Saturday, November 12, 2011

Mr. Destiny

Have you ever tried to pinpoint how you got to a certain point in your life? Thought back to a decision or a moment where if things had turned out differently so would your life? That point on your timeline you wish you could have back because it was, in that moment, that your whole life went in another direction. Have you ever wondered back to that "What could have been" moment? I have. A lot.

For me that moment was my last high school basketball game. It was a cold, March night in 1999. It was the second round of playoffs and we were a highly ranked team in our section. We were a veteran squad made up of mostly juniors and seniors, but had a dynamic freshman, Brandon Worthy, who was Freshman of the Year for the state of California. Our next best player was his older brother, Terrell. The first day of freshman practice I challenged Terrell to a game of one on one for five bucks. I am pretty sure I didn't score at all, but he let me keep my five bucks. The rest of our team was made up of guys I grew up with, either playing with or against in elementary school, summer camps, or at the park. We had a very solid team and many picked us to win the section title. A title we had been chasing for awhile.

As Freshmen, we came into a program whose Varsity team was coming off a terrible season, finishing last in league. We were looked at as the class that would take the school back to prominence in basketball. As freshmen we were given the task of not only getting the school back into CCS playoffs, but of winning a championship. Each year we got better and eventually the program got back on track. My junior year we were able to get to the semifinal round of CCS playoffs before losing to the eventual champs, Riordan. My senior year we were poised and confident in completing what we had set out to do four years earlier- win a championship.

Now, here we are, in this cold gym in the second round of playoffs. We are playing Seaside High school, a very athletic team that uses its quickness to play a helter skelter pressing, trapping game. At the beginning we were unfazed by their press. We jumped out to an early lead behind the Worthy brothers and were efficiently passing through their press. We were cruising. At one point on a fast break, I faked the lay up and the defender went right by me as I dished it to my buddy, Steve Godfrey, for the lay up. I pumped my fist as we were up by ten with only a few minutes left. In my mind I knew we had this game in the bag.

Then, everything began to unravel. To this day I can't block out the details of those final minutes when I saw my basketball dreams die. A couple of our starters fouled out. I missed free throws. We turned the ball over. Brandon was so gassed that he had no lift on his jump shot. I was hoping at some point I would wake up from a panicked nightmare. But this was real. It was all happening in front of my eyes. The lead was slipping away and so were all of our dreams.

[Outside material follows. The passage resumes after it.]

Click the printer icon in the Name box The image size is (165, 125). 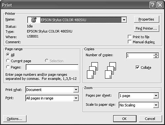34,20
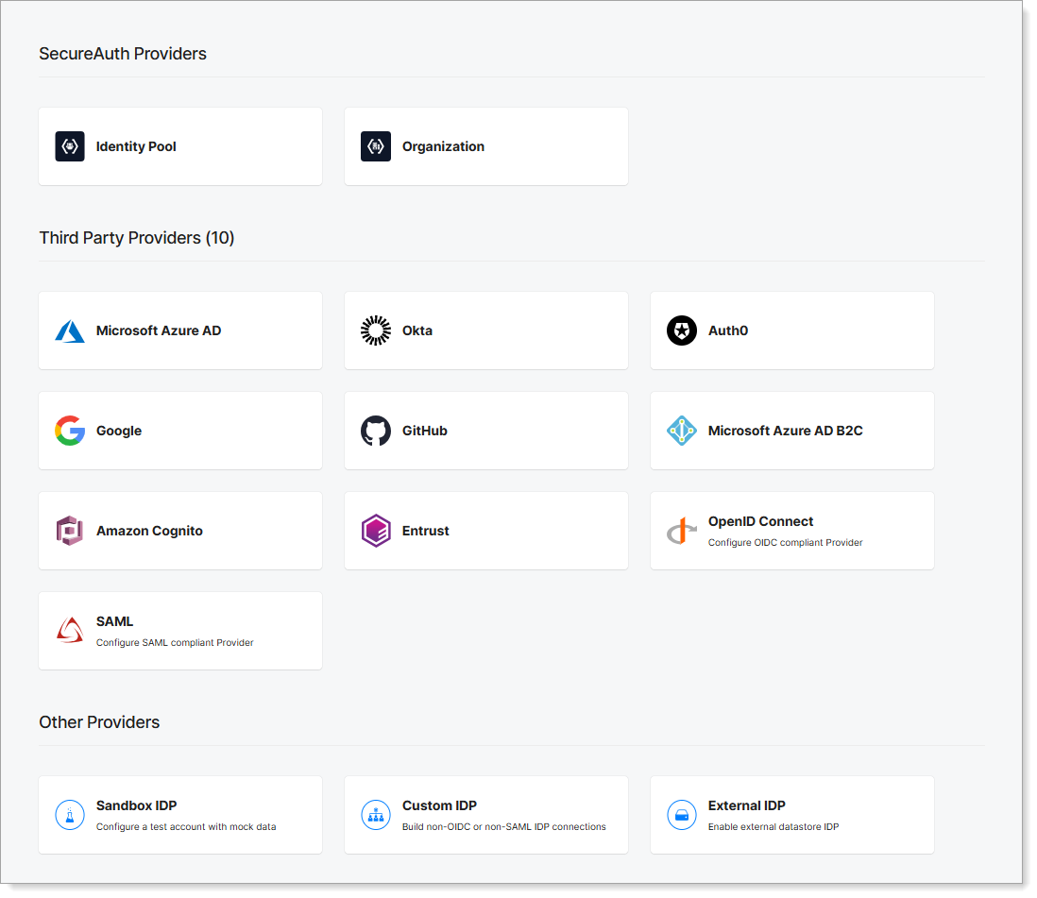Click the GitHub octocat logo

click(376, 431)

It is one thing to fail by yourself, it is another thing to fail as a team, with guys you grew up playing with. We endured practices, hill runs, mile runs, weight room sessions, film study-- all for a chance to win a championship we felt we deserved. It hurts so much more when you care about the other guys that you have been working with and then to see all of that work fall to the wayside.

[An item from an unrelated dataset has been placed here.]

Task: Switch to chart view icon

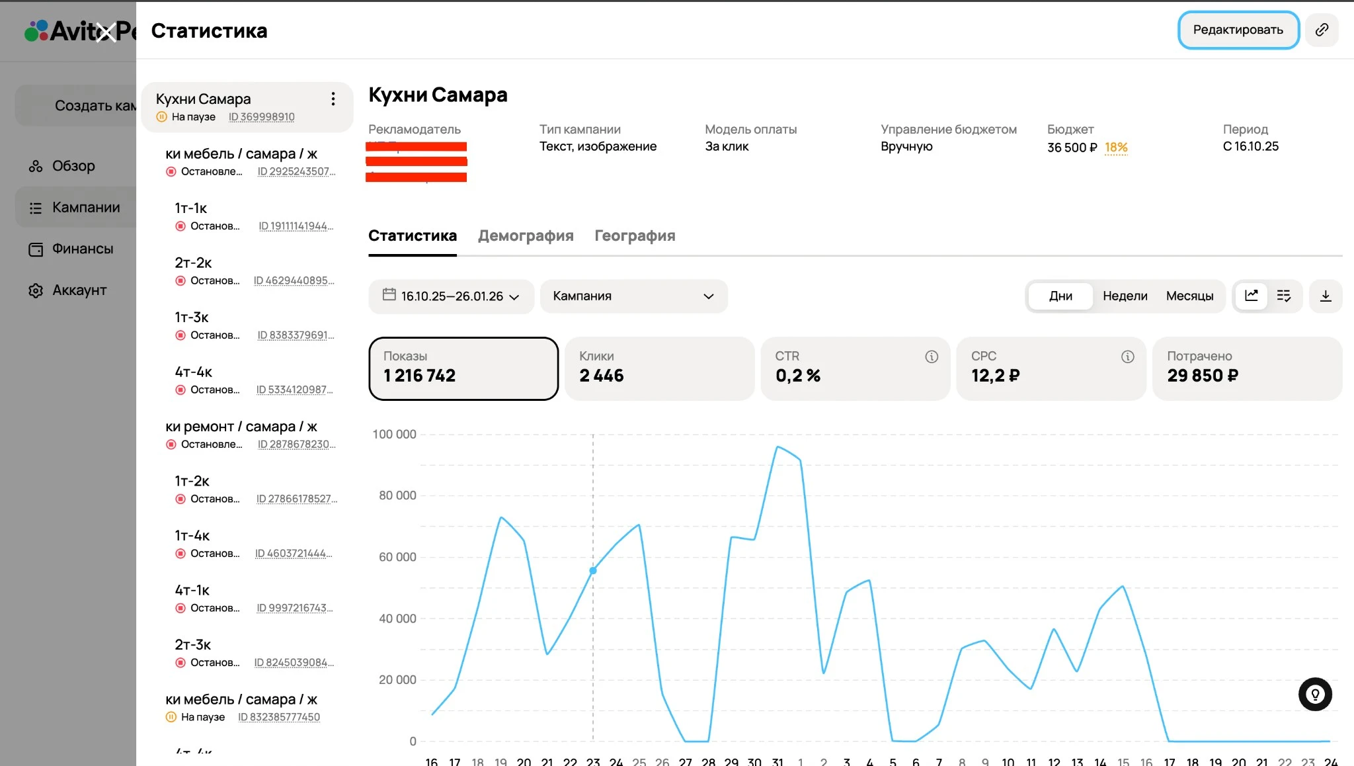Action: pyautogui.click(x=1252, y=296)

Our last shot falls short as the buzzer sounds. Its over. I sit in the locker room and cry. I know this is the last meaningful game I will ever play in my life. This was not how it was supposed to end. This team was supposed to win. We were supposed to walk off into the sunset as the champs. That was the script I had envisioned.

It's twelve years after that game happened and it still hurts. It is hard to talk about. It's never easy to look back on your failures. But I always look back on that day, that game, as the day my life went another direction. That day dogs me, follows me like a rain cloud. Maybe if we do win a championship I have more confidence when I try out at St. Mary's the next year to play basketball rather than feeling scared and afraid. Maybe I feel accomplished having won a title and I don't feel somewhat lost or like a piece of me is never fulfilled as I move forward in life. All I know is that day played out like a "choose your own adventure" book, only somebody flipped it to another page for you and had you read an alternate version that didn't end the way you had envisioned. Does it ever end how you envision it? It seems that the only thing you know for sure is that it will end.


Looking back now, that is what hurt the most. That it ended. I was not prepared to face a life of not having basketball. For longer than I can remember I always had basketball. But at 5'10, with no athletic ability(my coaches words), my days of playing competitive basketball were over. It's hard to let go of something you have known for so long. I guess that is why I wanted to win a championship so bad. The championship would be the one thing I could hold onto when my playing days were done. Instead, I have the memory of a stinging loss and a lifetime of wondering, "What could have been?"